# start of Text segment

Here we're going to define an embedding layer, a single LSTM layer and two dense layers. 

More on regularizing LSTM models: https://arxiv.org/pdf/1708.02182.pdf

In [14]:
# Section 10.2

# Code listing 10.4
K.clear_session()

model = tf.keras.models.Sequential([
    tf.keras.layers.Embedding(input_dim=n_vocab+1, output_dim=512, input_shape=(None,)),
    # Defining an LSTM layer
    tf.keras.layers.GRU(1024, return_state=False, return_sequences=True),
    
    # Defining a Dense layer
    tf.keras.layers.Dense(512, activation='relu'),
    
    # Defining a final Dense layer and softmax activation
    tf.keras.layers.Dense(n_vocab, name='final_out'),
    tf.keras.layers.Activation(activation='softmax')
])

## Defining the Perplexity Metric

Perplexity measures given a sequence of $n-1$ words, how surprised (or perplexed) the model was to see the $n^{th}$ word.

In [15]:
# Section 10.3

# Code listing 10.5
import tensorflow.keras.backend as K

# Inspired by https://gist.github.com/Gregorgeous/dbad1ec22efc250c76354d949a13cec3
class PerplexityMetric(tf.keras.metrics.Mean):
    
    def __init__(self, name='perplexity', **kwargs):
      super().__init__(name=name, **kwargs)
      self.cross_entropy = tf.keras.losses.SparseCategoricalCrossentropy(from_logits=False, reduction='none')

# end of Text segment
# start of Data for this exercise

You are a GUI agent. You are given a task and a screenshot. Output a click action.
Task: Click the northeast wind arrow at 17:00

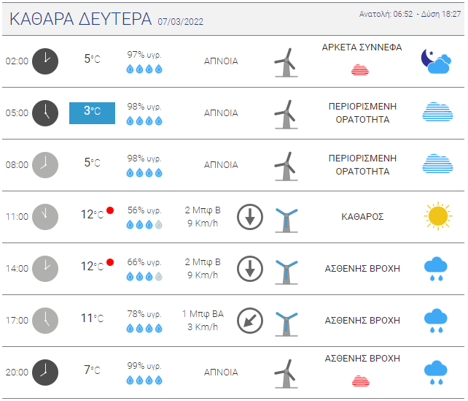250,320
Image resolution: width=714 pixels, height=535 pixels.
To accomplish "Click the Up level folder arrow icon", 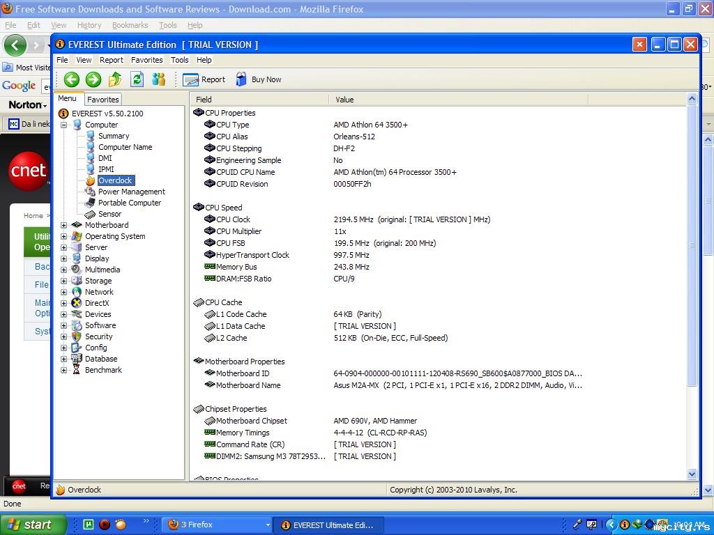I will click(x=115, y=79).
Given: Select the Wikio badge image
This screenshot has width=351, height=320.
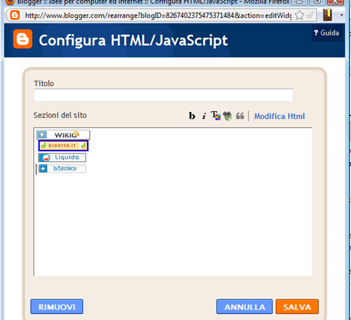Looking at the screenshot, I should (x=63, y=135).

# end of Data for this exercise
# start of Data for this exercise

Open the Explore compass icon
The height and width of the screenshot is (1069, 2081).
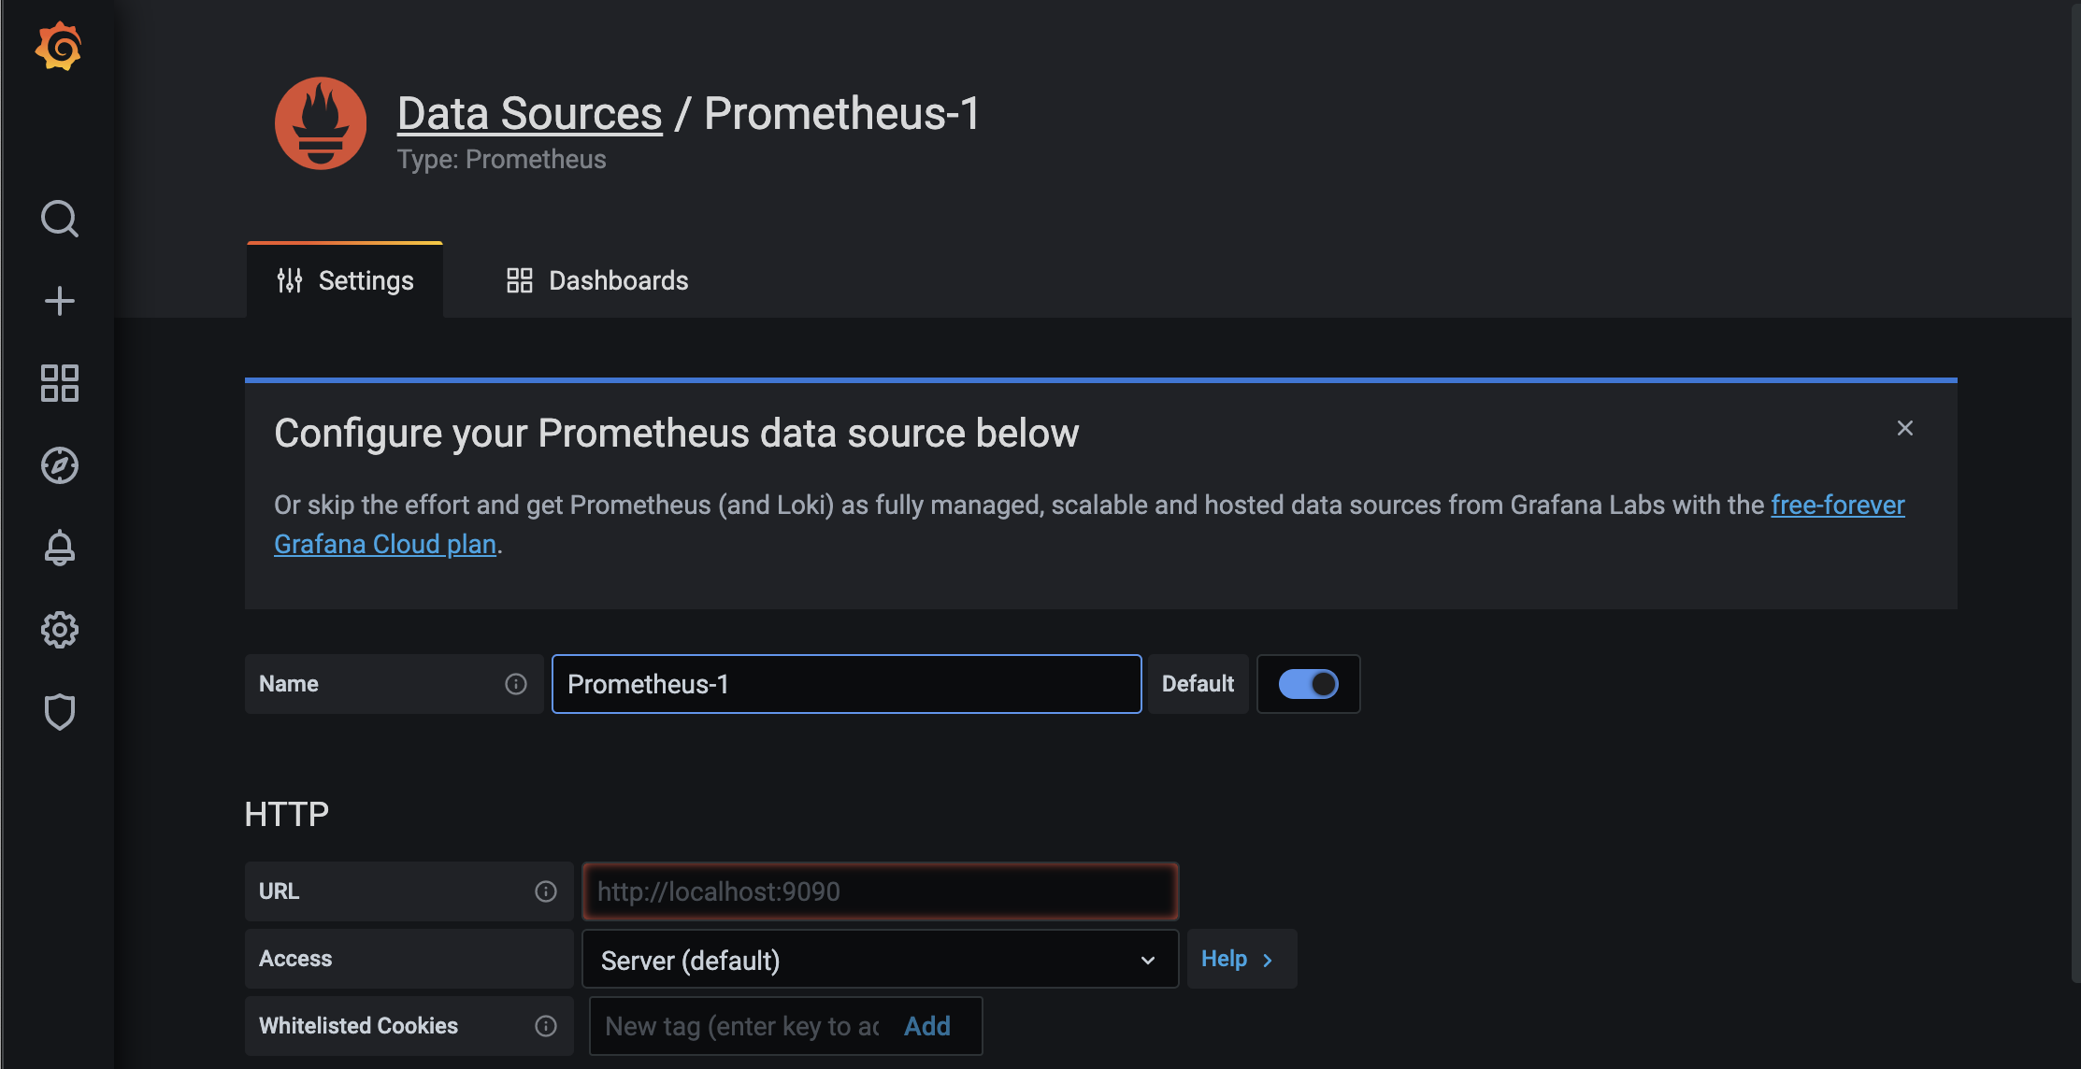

# end of Data for this exercise

* _Required task 1_: Reproduce the passage of the notebook excerpt starting at "# Defining a Dense" and ending at "tf.keras.layers.Activation(activation='softmax')".
* _Required task 2_: Transcribe the lines of the records starting at the line that contains "Given: Select the Wikio badge image" and ending at the line that contains "Looking at the", leaving out the pictures.
The notebook excerpt and the records have no connection to each other.

* _Correct answer 1_:
# Defining a Dense layer
    tf.keras.layers.Dense(512, activation='relu'),
    
    # Defining a final Dense layer and softmax activation
    tf.keras.layers.Dense(n_vocab, name='final_out'),
    tf.keras.layers.Activation(activation='softmax')

* _Correct answer 2_:
Given: Select the Wikio badge image
This screenshot has width=351, height=320.
Looking at the screenshot, I should (x=63, y=135).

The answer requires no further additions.